Introducing Trees

Advanced Programming/Practicum
15-200


Introduction In this lecture we will continue our study of self-referential classes by examining trees. Like linked lists, trees contain nodes: these nodes are objects instantiated from a class that contains instance variables that refer to other nodes from this same class. Whereas references in the linked list class indciate a "follows" relationship (and in the case of doubly-linked lists also a "precedes" relationship), references in tree classes indicate an inclusion relationship (where a parent node includes all its children nodes): these relationships are much more interesting in terms of the kinds of information that they can represent.

Although we will first examine general tree structures, we will focus most of our attention in this lecture and the next on defining and processing binary trees. Within this category we will soon see examples of ordered (search) trees and structure (expression) trees. We will use ordered search trees primarily to store collections of values that can be searched quickly (bringing O(Log2N) searching to self-referential classess, just as we did for arrays).

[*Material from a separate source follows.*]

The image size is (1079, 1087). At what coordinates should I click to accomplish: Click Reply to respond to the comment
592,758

In the final tree lecture we will examine another kind of ordered tree (a heap) and it relation to implementing a priority queue with "fast" enqueue/dequeue operations, as well as other special kinds of trees (N-ary trees, structure/expression trees, and digital trees). Again, in 15-200 we are just scratching the surface of the topic of trees. 15-211 provides a more extensive study of this topic, which is very important in Computer Science.

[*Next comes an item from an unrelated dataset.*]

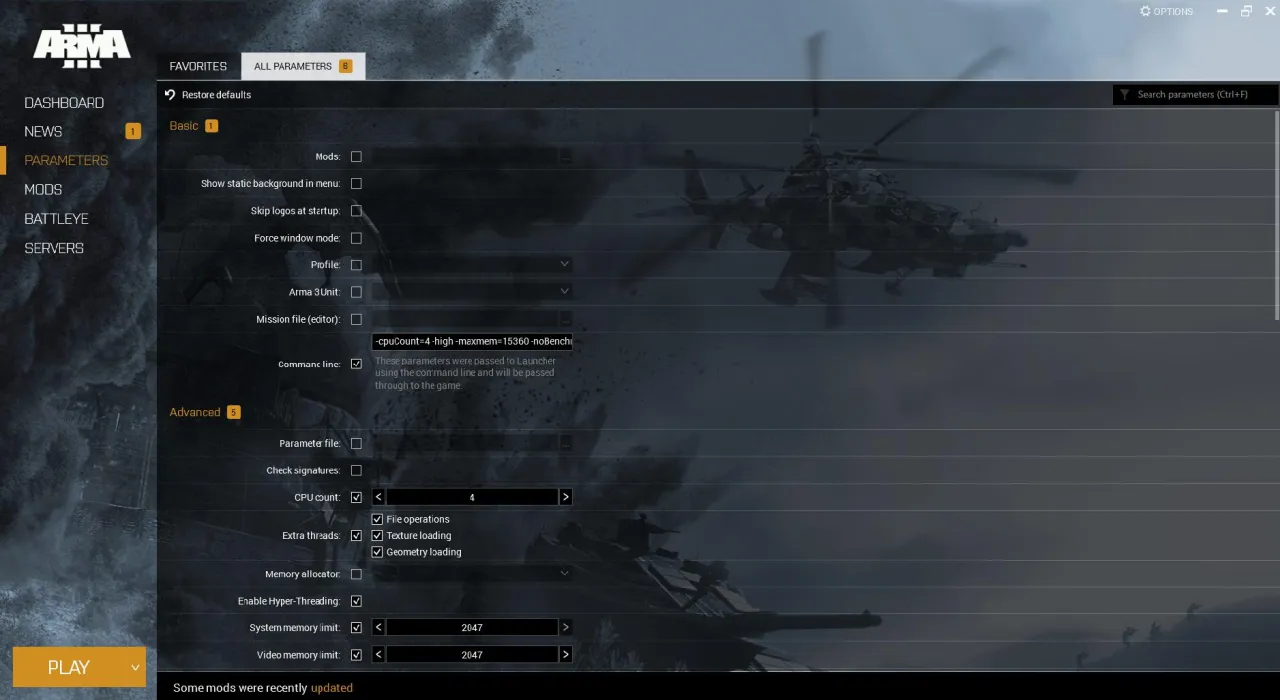Open the Memory allocator dropdown
The width and height of the screenshot is (1280, 700).
pyautogui.click(x=565, y=573)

Terminology All kinds of trees illustate one important relationship: inclusion between parts and a whole; another way to describe this relationship is that between a parent node that includes child nodes. Every child node has a unique parent; every parent node can have any number of children (including none). As in trees used in geneology, we will write each parent node directly above its child(ren) node(s). In fact, we will use other geneological terms, like ancestor and descendant, when describing nodes in a tree. We draw lines between parent/child nodes to illustrate their direct relationship.

There is one unique node in every tree: this node has no parent and is called the root of the tree; because all other nodes in the tree are its descendants, we write the root node at the top of the tree.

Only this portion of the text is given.